Key developments in the long hunt for Al-Qaeda leader Osama bin Laden:

- 1991: After participating in the guerrilla war that successfully forced Soviet troops out of Afghanistan, a campaign backed by the United States, bin Laden turns against both the US and his home country, Saudi Arabia. He objects in particular to the basing of US troops in the kingdom during the Gulf War.

- 1996: Sudan, from where bin Laden has been providing support for Islamic extremist groups in countries such as Algeria and Egypt, expels him under pressure from several countries, including the United States. He and his Al-Qaeda group reappear in Afghanistan, which has fallen to the fundamentalist Taliban.

- 1998: After the devastating bomb attacks against US embassies in Kenya and Tanzania, east Africa, an American court indicts bin Laden in absentia for the murder of US citizens.

- 2001: The attacks of September 11 on the United States put bin Laden's name at the top of "most wanted" lists around the world.
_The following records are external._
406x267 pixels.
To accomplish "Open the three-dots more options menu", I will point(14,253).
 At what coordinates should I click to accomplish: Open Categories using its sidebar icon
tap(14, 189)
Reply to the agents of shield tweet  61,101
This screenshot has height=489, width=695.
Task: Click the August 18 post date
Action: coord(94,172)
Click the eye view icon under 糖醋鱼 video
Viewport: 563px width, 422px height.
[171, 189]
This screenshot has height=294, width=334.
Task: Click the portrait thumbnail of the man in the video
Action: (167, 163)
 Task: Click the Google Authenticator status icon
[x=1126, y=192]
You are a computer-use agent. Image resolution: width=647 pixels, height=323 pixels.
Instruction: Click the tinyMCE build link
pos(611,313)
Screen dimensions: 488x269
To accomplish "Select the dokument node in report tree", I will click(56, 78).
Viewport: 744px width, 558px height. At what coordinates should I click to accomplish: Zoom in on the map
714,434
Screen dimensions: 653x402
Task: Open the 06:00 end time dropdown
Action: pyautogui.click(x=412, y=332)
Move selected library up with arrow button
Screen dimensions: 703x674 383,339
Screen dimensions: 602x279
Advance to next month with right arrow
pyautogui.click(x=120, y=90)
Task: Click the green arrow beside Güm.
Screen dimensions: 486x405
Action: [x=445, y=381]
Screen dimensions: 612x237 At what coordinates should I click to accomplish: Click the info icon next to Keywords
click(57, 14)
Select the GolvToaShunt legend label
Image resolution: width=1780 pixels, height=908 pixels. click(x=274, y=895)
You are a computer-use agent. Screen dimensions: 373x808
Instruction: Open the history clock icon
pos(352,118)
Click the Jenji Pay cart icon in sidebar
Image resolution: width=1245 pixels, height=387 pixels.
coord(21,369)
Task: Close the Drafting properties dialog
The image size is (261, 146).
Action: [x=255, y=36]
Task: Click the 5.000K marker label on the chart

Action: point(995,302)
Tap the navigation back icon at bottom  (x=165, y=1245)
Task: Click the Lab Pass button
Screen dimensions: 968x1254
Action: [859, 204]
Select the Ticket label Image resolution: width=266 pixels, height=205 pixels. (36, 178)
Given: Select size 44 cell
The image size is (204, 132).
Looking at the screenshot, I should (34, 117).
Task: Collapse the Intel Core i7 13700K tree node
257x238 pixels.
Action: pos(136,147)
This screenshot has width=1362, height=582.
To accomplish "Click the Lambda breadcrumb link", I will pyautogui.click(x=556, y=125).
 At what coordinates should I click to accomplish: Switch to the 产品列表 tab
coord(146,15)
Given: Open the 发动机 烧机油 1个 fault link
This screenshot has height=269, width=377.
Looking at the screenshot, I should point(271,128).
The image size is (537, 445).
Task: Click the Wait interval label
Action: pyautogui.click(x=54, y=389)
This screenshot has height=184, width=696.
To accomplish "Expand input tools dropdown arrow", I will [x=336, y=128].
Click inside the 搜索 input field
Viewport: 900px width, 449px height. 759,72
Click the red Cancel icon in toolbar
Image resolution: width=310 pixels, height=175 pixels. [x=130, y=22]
US president George W. Bush calls for the Saudi fugitive to be taken "dead or alive", and his country offers a $25 million reward for information leading to his capture.

By December, a US-led force has invaded Afghanistan, toppled the Taliban regime and attacked the remote mountains in which bin Laden is believed to be hiding. But they fail to capture him.

- 2002: A new video shows bin Laden alive, although it is impossible to confirm when it was filmed.

- 2002-5: Pakistan captures a series of militants believed to be close to bin Laden, including his close confidant Abu Zubaydah, and Khalid Sheikh Mohammed, who is believed to have organised the September 11 attacks.

- 2003: The United States leads an invasion of Iraq, which it accuses of making weapons of mass destruction and also, according to several US officials, of having helped Al-Qaeda.

- 2004: Pakistan begins a military operation to tackle suspected Al-Qaeda fighters in a region near the Afghan border where bin Laden and his deputy, Ayman al-Zawahiri, are thought to be hiding. But they are not captured.

- 2005: Pakistan says its intelligence services have lost track of bin Laden for almost a year. Separately, Afghan President Hamid Karzai says the fugitive is not in Afghanistan.

- 2006: Then US intelligence chief John Negroponte says bin Laden is believed to be operating in the Afghan-Pakistan border area.

Five years after the September 11 attacks, the US Congress appropriates $200 million for a special unit to track down and catch bin Laden.

However the French intelligence services report that according to the Saudis, the elusive militant has died of typhoid fever in Pakistan.

- 2007: Six years after the September 11 attacks, bin Laden is shown in a video in which he praises one of the militants who carried out the suicide attacks.

- July, 2009: A US counterterrorism official says that one of bin Laden's sons may have been killed by an American missile strike on Pakistan earlier in the year.

- 2010: Pakistani Prime Minister Yousuf Raza Gilani says that bin Laden is not in his country.

CIA chief Leon Panetta says bin Laden is very well hidden and protested in a tribal region of Pakistan.

- 2011:

May 1, 2011: US President Barack Obama says that the United States has killed bin laden and recovered his body during a commando operation at Abbottabad, a city just north of Islamabad.